The greatest tragedy in an election is not when a candidate loses. It is when the truth about him is lost.
Recently, the News has criticized Minh Tran ’09, one of the candidates for the Democratic nomination for Ward 1 alderman. An editorial published Wednesday (“News’ View: How voters should weigh visibility,” April 1) questioned whether Minh can fulfill his promise of being a highly visible alderman while working for Teach for America, possibly outside New Haven.
The insinuations by the News and the attacks from commenters on the News’ Web site are not only misinformed; they are absurd to anyone who knows Minh.
Despite doubts, Minh will be an integral part of the New Haven community next year. He will live in New Haven regardless of where he is placed by Teach for America, or whether he wins the aldermanic election. In fact, this week, Minh secured housing in Ward 1. This has been his plan since well before the election.
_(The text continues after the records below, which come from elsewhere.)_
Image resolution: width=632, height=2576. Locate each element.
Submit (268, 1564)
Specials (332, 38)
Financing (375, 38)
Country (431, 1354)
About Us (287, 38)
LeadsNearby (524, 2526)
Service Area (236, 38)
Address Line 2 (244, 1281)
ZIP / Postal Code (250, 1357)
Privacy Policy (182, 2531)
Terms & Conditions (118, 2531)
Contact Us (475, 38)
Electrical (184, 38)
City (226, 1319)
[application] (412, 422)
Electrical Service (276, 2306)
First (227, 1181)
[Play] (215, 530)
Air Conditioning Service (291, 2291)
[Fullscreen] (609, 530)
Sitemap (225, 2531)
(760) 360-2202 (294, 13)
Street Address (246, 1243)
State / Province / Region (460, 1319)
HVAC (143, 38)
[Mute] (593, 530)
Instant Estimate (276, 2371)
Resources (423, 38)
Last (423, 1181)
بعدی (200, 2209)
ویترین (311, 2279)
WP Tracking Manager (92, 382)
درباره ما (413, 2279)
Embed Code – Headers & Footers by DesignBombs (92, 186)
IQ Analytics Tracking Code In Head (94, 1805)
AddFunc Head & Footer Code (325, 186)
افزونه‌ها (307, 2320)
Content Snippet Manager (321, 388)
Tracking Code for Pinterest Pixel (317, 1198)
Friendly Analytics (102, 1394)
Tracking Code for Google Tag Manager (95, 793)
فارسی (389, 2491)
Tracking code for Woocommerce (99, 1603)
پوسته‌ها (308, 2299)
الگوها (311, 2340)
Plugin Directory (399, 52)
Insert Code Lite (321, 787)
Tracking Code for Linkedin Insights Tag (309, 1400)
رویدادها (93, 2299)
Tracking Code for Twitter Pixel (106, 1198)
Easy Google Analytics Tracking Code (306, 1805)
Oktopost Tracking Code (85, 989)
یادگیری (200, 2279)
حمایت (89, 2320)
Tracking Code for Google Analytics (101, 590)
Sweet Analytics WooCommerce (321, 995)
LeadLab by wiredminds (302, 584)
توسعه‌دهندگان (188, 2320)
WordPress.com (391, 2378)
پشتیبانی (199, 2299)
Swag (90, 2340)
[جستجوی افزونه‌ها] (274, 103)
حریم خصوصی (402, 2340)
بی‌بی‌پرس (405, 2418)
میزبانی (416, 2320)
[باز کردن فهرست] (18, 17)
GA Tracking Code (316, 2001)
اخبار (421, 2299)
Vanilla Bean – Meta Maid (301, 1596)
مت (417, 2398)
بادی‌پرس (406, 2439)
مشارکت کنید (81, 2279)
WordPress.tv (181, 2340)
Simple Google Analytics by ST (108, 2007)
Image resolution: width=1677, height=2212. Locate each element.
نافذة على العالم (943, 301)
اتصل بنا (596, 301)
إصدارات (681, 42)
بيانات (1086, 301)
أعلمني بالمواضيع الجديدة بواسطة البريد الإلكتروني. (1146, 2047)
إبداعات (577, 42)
The challenge of balancing a job with Teach for America — even in another city — and a position on the Board of Aldermen is a concern only for those who know nothing about Minh’s legendary energy, passion and work ethic. The News called the Teach for America job “one of the most notoriously difficult and time-consuming jobs for young Americans anywhere.” But Minh, who has worked in seven schools over the last four years, has been training for this job his whole Yale career. And those who know him know that his responsibilities this year already rival the commitments he may have next year.
The accusation that Minh will be unable to handle everything next year has led some to, more disturbingly, question his character. In the rhetoric of the campaign, the real Minh Tran is being lost.
It is sadly ironic that his decision to work with Teach for America is now being seized upon as an obstacle to his candidacy, when it only exemplifies his commitment to the community and his desire to work on behalf of others.
Minh has given himself, over and over again, to our city. Since his freshman year, he has thrown himself into the work of transforming New Haven. He has spent part of each summer of his Yale career (a total of six months outside the school year) in New Haven, teaching and trying to help New Haven deal with its various problems. Now he will stay in New Haven for two more years, not yet ready to leave behind the city to which he has given so much. It would be difficult to find another senior at Yale who has spent as much time in our city or shown as much passion for it.
Tragically, Minh’s extraordinary dedication has been turned into talking points and simple slogans like “experience.” What is lost is his deep, real commitment to helping others, a commitment he renews every day. I see this in Durfee, where Minh serves as an extraordinary freshman counselor; but he does not reserve this kindness for only his college, or even just for fellow students.
Regardless of the outcome of the aldermanic race, Minh will continue to transform the lives of his friends and students. The saddest thing would not be Minh losing this race. It would be if his unmatched commitment, his drive to help and change and transform, continued to be ignored by the News and disparaged by its online commenters. Minh will change the world with or without an aldermanic seat. But it is deeply disheartening to see a person so fervently selfless doubted and attacked. I want those who attack Minh to deal with reality, not rumor.
The real Minh hasn’t yet been seen in the public discussion of the campaign. The real Minh is the guy who stayed up until 5 a.m. on Saturday night taking a freshman with a head wound to Yale University Health Services and still woke up at 9 a.m.; who spends afternoons at Riverside Psychiatric Hospital with children too disturbed for a juvenile delinquent center; who gives everything to his friends, to his work and to his students, day after day, leaving nothing for himself.
This is the real Minh. It would be shame if he were seen as anything less.
Sean Beckett is a freshman in Morse College.